La Creación nos lo muestra claramente. Miremos hacia donde miremos, escudriñemos en cualquier dirección la infinita magnitud de lo creado por Dios, ya sea con malabarismos del pensamiento angustiado en obtener explicaciones, o ya sea mediante el uso de prodigiosos instrumentos electrónicos o manipulaciones químicas, todo lo que encontramos es Diferencia, Unicidad. Sin embargo insistimos en pretender el logro de una igualdad imposible.
Cada humano se siente dueño de la razón, de las esencias de la verdad, de los móviles justos y válidos. Por tanto, pretende imponer sus criterios que en realidad no son sino resultado de la acción del miedo a lo desconocido, al temor a futuras adversidades imprevisibles, males que se quieren exorcizar, alejar, aniquilar, aplastando a los demás. Sometiéndolos. Puede tratarse de un pequeño núcleo -digamos la familia inmediata o los subordinados indefensos- o de grandes conglomerados políticos o “religiosos”.

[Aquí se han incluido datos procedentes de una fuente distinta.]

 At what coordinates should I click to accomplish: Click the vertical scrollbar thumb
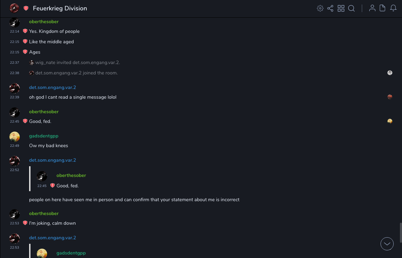click(x=400, y=233)
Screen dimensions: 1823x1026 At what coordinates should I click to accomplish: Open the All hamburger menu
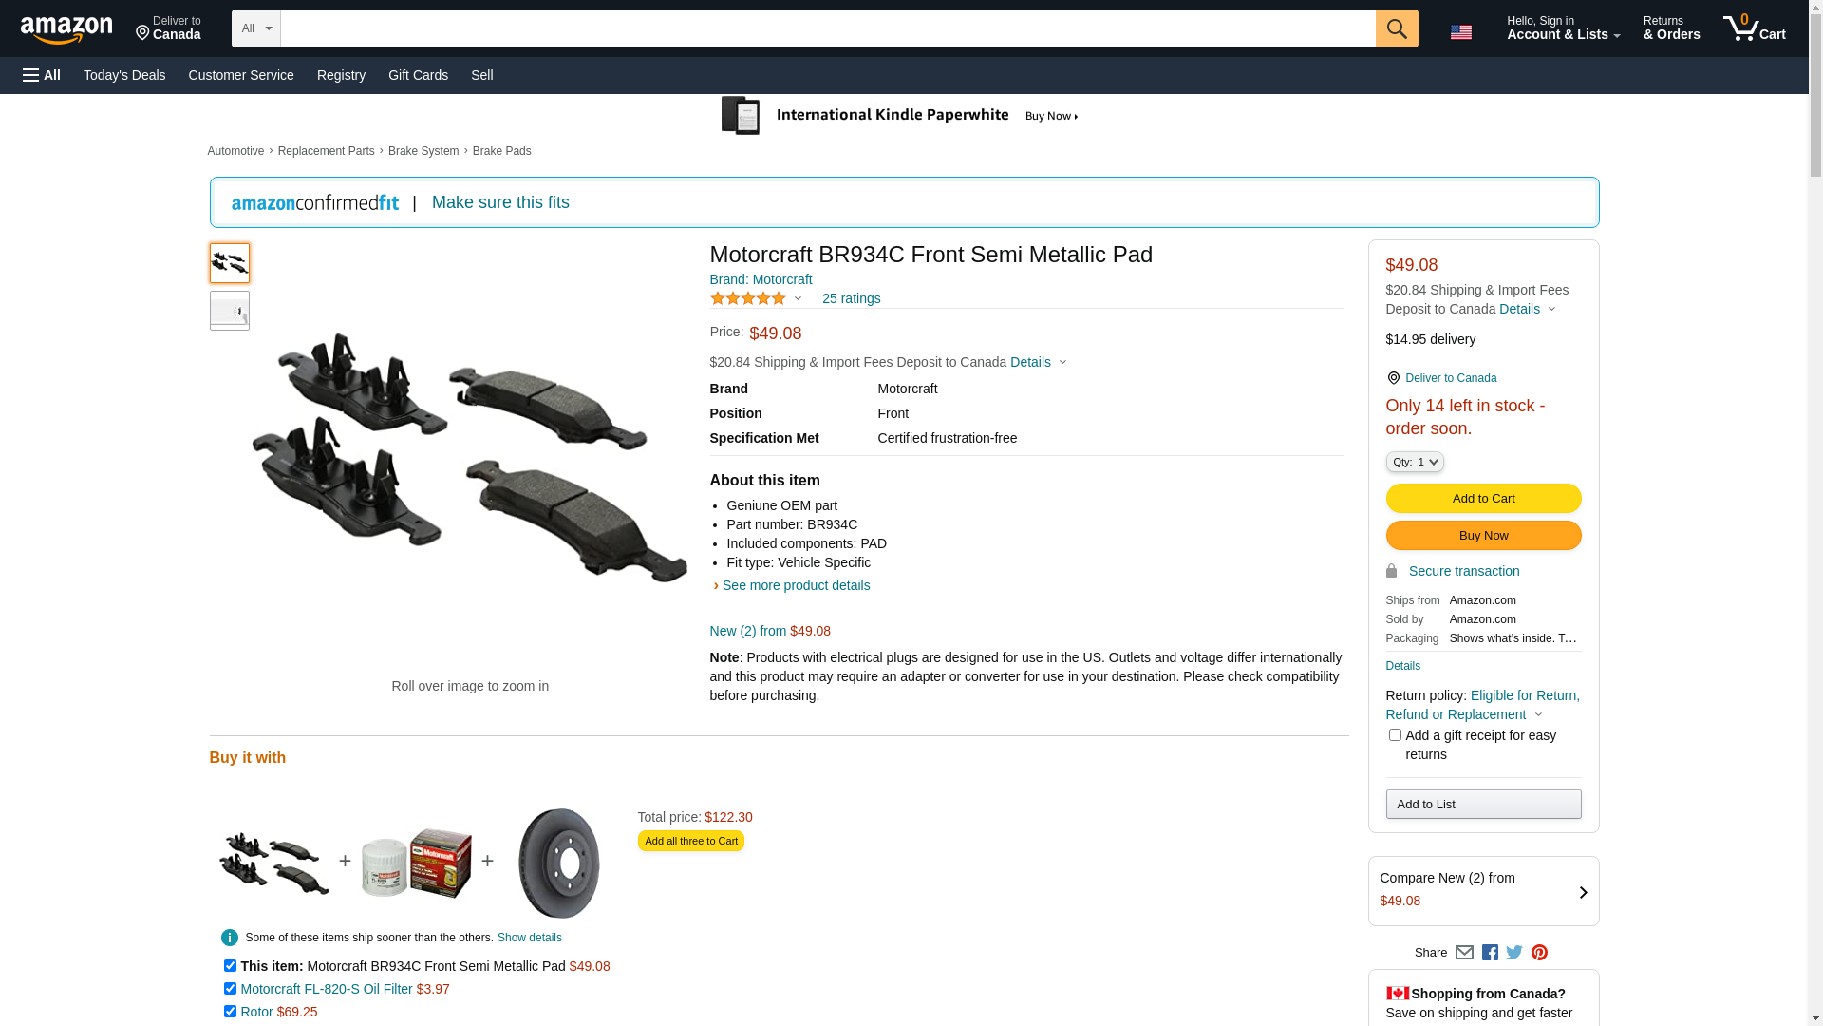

Resulta sorprendente –si se mira con cuidado- que las instituciones humanas hablen y aparentemente crean en realidades o posibilidades igualitarias, cuando la igualdad nunca ha existido. A lo que hay que aspirar es al logro de un tratamiento justiciero para todos, a que se tome conciencia del gran mal de los excesos y a la necesidad de que los poderosos cuiden a los débiles, de modo que sus escaseces, miserias y urgencias no sean tan torturantes.